With collapsing commodity prices, shrinking remittances and slow economic growth in Europe, the Russian Federation and much of the rest of the region, income-and-employment generating opportunities are disappearing, she said.
Sultanoglu told IPS: “The question really is: what impact inequality can have in reducing poverty. In this region, low or falling inequalities are central to prospects for poverty reduction, inclusive growth, and sustainable development.”
Addressing the UN Commission for Social Development (CSD) early this week, Secretary-General Ban Ki-moon said: “Experience has shown that thriving economy is not enough to eradicate poverty and promote shared prosperity. Economies must be put at the service of people, through effective integrated social policies.”
“The widening gap between the rich and poor is marginalizing and alienating the most vulnerable in society,” he warned.
Ben Slay, Chief Economist, UNDP Eastern Europe and Central Asia, told IPS: “The middle class is unlikely to grow much in 2016 or 2017 because of the difficult overall growth environment.”
The UNDP study points out that the share of workers in vulnerable employment in Albania, Azerbaijan, Georgia, the Kyrgyz Republic, and Tajikistan is already estimated at close to 50 percent, while many different groups are excluded.
Vinicius Pinheiro, Director of the UN Office of the International Labour Organization (ILO) told the CSD Monday that the number of unemployed people had increased in 2015 by more than 0.7 million, reaching 197.1 million globally: a one million increase over 2014 and more than 27 million before the pre-crisis levels.
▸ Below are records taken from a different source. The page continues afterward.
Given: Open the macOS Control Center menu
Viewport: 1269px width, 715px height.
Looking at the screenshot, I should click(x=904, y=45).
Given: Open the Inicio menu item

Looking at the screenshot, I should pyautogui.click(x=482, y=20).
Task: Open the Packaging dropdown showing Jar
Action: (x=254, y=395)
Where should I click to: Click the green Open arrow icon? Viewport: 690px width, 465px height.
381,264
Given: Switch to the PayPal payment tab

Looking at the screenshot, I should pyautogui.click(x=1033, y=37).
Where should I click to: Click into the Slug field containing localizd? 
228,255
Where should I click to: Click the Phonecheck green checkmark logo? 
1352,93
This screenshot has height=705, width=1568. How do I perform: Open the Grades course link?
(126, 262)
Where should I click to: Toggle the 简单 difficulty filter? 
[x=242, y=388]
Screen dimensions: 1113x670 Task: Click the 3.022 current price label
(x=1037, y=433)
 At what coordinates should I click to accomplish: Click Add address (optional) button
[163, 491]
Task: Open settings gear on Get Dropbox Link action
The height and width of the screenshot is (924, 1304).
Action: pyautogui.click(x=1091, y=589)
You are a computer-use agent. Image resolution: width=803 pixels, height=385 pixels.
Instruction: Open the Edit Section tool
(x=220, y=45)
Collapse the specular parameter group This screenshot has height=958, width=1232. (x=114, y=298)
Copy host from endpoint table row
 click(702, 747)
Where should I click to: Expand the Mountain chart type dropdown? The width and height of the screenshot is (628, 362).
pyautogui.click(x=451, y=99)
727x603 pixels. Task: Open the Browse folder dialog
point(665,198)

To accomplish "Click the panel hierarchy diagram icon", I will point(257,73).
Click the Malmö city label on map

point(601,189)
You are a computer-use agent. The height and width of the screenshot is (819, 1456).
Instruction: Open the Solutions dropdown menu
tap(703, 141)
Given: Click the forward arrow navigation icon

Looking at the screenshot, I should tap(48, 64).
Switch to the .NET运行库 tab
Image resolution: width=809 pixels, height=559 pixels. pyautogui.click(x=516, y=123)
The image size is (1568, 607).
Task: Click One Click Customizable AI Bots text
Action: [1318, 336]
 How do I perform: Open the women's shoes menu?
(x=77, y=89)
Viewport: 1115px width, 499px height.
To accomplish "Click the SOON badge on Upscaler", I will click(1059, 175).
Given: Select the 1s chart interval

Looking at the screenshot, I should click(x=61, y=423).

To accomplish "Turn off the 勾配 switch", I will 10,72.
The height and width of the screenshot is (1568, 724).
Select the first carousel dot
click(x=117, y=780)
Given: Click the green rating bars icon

According to UNDP, inequalities and exclusion are at the heart of the newly-inaugurated Sustainable Development Goals (SDGs).
And the UN’s 193 member states have committed themselves to eradicating poverty, fighting inequalities, building peaceful, inclusive, and resilient societies, and securing the future of the planet and the well-being of future generations.
Almost 1.5 billion people live in poverty according to UNDP’s Multidimensional Poverty Index, and almost 800 million are vulnerable to slipping back into poverty. Eighty per cent of the world’s elderly lack basic social protection, making them a particularly vulnerable group.
“The challenge is not just to lift people out of poverty – it is to ensure that their escape is permanent,” says UNDP Administrator Helen Clark.
That is difficult, if there is no social protection, and where societies are vulnerable to relapses into conflict and to huge setbacks from natural disasters, she added.
“As dynamic emerging economies and stable societies move ahead, increasingly we will see extreme poverty co-located with zones of conflict and high disaster risk exposure, and where there is poor governance and little rule of law.”
It will therefore be idle rhetoric to talk about poverty eradication, said Clark, if the context in which it exists isn’t addressed.
“At UNDP, we look forward to the post-2015 global agenda taking on this challenges. We equally look forward to playing our full part in building the more inclusive, peaceful, and resilient societies which can advance human development.”
The battle against poverty is also being thwarted by military conflicts and the growing humanitarian crises.
The secretary-general told the CSD: “We are living in a world of turmoil and trouble.” He said there may be fewer wars between countries, but there is more insecurity.
“Inequality remains too high, affecting poverty reduction efforts and social cohesion in both developed and developing countries.”
He said too many people continue to face exclusion and are unable to realize their full potential. Too few economies have attained inclusive and sustainable growth and are unable to promote true social progress.
“People are frustrated. They are working harder and falling behind. Too often, instead of decisions, they see deadlock. And they wonder: are leaders even listening?”, Ban asked.